Cleavage of C–O and C–C Bonds in Lignin-Derived Compounds to Produce Aromatics Using Molybdenum-Containing MFI Zeolites
Jie Zhu, Matthew S. Webber, Jamison Watson, Gregg T. Beckham, Yuriy Román‐Leshkov
Abstract
Lignin, the most abundant source of renewable arenes, is a viable feedstock for the production of aromatic compounds. However, the prevalence of resilient C–C bonded oligomeric fragments in lignin-derived streams can compromise monomer yields during reductive catalytic fractionation (RCF). To address this issue, we developed a bifunctional molybdenum-containing MFI (Mo/H-MFI) zeolite catalyst capable of cleaving both C–O and C–C bonds in lignin-derived molecules to produce aromatic monomers. Using propylguaiacol as a model compound, we demonstrated the importance of proximity between metallic molybdenum carbide sites and the Bro̷nsted acid sites in the zeolite in achieving high carbon yields (∼80%) of benzene, toluene, propylbenzene, and phenol while maintaining catalyst stability (>98% stable conversion for 20 h).

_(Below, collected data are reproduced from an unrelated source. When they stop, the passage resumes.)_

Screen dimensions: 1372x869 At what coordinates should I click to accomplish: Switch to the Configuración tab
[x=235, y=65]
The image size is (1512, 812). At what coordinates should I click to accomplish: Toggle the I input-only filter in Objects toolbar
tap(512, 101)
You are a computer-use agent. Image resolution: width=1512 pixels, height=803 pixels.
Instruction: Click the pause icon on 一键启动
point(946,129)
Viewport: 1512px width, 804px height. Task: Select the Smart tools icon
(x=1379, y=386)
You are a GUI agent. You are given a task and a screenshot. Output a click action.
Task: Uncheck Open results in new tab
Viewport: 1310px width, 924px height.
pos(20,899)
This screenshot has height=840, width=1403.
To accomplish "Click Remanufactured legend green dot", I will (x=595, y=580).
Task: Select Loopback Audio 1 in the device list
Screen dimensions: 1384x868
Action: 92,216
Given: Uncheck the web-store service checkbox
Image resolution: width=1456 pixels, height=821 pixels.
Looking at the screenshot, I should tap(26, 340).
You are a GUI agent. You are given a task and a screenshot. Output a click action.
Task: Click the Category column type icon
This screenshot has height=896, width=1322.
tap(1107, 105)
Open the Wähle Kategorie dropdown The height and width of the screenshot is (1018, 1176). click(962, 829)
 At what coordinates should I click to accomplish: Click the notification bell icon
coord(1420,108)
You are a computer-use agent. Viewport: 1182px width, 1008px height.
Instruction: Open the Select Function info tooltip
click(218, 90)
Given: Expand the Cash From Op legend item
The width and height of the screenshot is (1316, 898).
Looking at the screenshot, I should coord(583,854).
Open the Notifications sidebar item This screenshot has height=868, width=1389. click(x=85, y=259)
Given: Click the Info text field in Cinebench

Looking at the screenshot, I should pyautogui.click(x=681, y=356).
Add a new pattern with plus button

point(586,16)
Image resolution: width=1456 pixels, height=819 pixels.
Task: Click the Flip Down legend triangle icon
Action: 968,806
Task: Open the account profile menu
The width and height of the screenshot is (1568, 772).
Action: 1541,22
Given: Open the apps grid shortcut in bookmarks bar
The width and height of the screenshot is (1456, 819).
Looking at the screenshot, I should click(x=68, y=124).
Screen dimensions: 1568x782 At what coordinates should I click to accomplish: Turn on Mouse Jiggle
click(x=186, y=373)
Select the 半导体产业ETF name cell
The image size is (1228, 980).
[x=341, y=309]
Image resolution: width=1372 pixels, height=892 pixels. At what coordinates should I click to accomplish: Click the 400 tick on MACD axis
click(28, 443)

A reaction network involving both C–O and C–C bond cleavage pathways was proposed based on kinetic studies using key intermediates as feeds. Finally, we successfully depolymerized partially deoxygenated lignin oil obtained from the RCF of poplar using a continuous, two-pass catalytic process. This work highlights the potential of the bifunctional Mo/H-MFI catalyst in upgrading complex lignin feedstocks and provides a methodological approach for converting lignin-derived compounds into platform aromatic chemicals.